Farkhunda Naderi, who is a former Afghan MP and advisor to President Ashraf Ghani, is currently living in Uzbekistan.
She spoke to Jon Snow about whether she saw any source of hope for women’s rights in Afghanistan under Taliban rule.
FN: There is so much hidden beauty over there. I know we are all full of hearing and seeing crises and they are real, this is the reality right now on the ground. But amidst all this crisis, there’s so much potential… To the Taliban, they have got to understand that deep down, we are talking to human beings, regardless of what happened in the previous regime, that not only Afghans, but the world has been shocked (by) the way women were treated. They have a huge responsibility towards their own people.
JS: Is there a chance that that space that you talk about could open up and we will see some sign that they have learnt something from the last 30 years of struggle?

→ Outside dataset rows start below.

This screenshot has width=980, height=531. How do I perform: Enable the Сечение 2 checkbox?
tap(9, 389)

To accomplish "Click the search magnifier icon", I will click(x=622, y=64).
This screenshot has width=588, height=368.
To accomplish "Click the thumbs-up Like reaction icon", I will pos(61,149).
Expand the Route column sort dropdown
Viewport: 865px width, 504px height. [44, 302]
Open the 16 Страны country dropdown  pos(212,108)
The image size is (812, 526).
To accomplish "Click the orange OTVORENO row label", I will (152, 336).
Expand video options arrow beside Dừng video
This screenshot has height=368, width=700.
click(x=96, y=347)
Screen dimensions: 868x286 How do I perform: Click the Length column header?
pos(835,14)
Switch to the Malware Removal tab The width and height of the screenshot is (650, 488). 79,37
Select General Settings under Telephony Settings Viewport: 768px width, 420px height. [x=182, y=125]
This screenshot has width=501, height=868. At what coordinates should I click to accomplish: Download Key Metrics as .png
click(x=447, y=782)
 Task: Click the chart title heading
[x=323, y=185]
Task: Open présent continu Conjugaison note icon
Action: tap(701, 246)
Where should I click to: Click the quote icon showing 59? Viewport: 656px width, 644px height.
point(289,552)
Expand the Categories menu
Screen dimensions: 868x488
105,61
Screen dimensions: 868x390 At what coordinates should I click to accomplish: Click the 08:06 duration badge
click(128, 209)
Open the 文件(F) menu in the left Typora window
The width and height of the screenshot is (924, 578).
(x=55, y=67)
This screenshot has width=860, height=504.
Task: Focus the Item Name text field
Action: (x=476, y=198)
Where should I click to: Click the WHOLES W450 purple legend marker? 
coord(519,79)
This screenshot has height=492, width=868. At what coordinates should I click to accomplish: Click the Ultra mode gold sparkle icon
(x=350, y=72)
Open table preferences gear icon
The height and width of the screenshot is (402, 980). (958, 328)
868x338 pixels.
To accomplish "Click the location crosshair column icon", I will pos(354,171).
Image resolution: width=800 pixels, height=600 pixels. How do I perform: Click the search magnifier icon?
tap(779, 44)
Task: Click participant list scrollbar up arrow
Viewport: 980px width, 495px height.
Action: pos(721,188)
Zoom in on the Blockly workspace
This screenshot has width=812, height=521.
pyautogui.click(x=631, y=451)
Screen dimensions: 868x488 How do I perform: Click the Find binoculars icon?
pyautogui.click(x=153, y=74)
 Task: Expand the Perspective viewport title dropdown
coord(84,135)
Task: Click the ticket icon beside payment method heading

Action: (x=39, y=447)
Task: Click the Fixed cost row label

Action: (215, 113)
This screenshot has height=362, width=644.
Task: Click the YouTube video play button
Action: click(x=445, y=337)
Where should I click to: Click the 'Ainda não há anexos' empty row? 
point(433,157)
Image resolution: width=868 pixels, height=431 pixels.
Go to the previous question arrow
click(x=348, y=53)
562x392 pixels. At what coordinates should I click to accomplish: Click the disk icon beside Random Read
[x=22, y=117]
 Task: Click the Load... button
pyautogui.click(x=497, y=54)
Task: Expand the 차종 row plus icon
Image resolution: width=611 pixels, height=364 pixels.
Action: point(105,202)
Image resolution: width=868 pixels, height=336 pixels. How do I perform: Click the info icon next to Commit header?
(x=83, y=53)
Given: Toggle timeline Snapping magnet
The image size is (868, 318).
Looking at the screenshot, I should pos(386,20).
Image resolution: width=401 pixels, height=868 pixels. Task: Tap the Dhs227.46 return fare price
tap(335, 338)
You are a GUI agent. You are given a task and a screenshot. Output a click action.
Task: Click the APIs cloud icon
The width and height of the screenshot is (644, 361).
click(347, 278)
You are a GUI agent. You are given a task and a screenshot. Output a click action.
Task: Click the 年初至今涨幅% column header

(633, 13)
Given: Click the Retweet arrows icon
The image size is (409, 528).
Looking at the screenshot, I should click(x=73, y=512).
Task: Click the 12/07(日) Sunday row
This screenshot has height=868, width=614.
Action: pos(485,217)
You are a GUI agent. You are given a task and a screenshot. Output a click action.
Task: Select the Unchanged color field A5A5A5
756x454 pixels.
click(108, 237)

FN: The security of Afghans are on the shoulders of Afghans, and that starts with (the) Taliban. Because they have been claiming this more strongly than any Afghan ever did inside the country. So they have to fulfil those promises that they made not only on international stages, but also to the Afghans.
JS: You are in Uzbekistan, what do you need to see to give you the confidence to go back?
FN: I want to go there as an Afghan to take responsibility and others would recognise me… Amid all the crises that we have in Kabul, a couple of days ago I saw on Tolo News one of the prominent Afghan women… appeared on TV. One of the Taliban’s gentlemen was sitting on the other side of the table and she wanted to start a dialogue about women’s rights. It was the first time I saw a woman sitting around a table with the Taliban talking about women’s rights. And that was not a confrontation, that was a dialogue.
JS: That’s a big moment, but you need more moments before you can risk your life and go back. And what are you looking for?
Fn: We need a transition from this fear and panic to normality, and we need positive steps in order to define the new reality to the Afghan people that people can believe. And that’s why I mentioned this good story, that it should be acknowledged and we need more of such a kind of spaces. And it’s not about confrontation, who will win, who will lose, it’s about how we can have a win-win situation for a country that needs everyone to be a winner.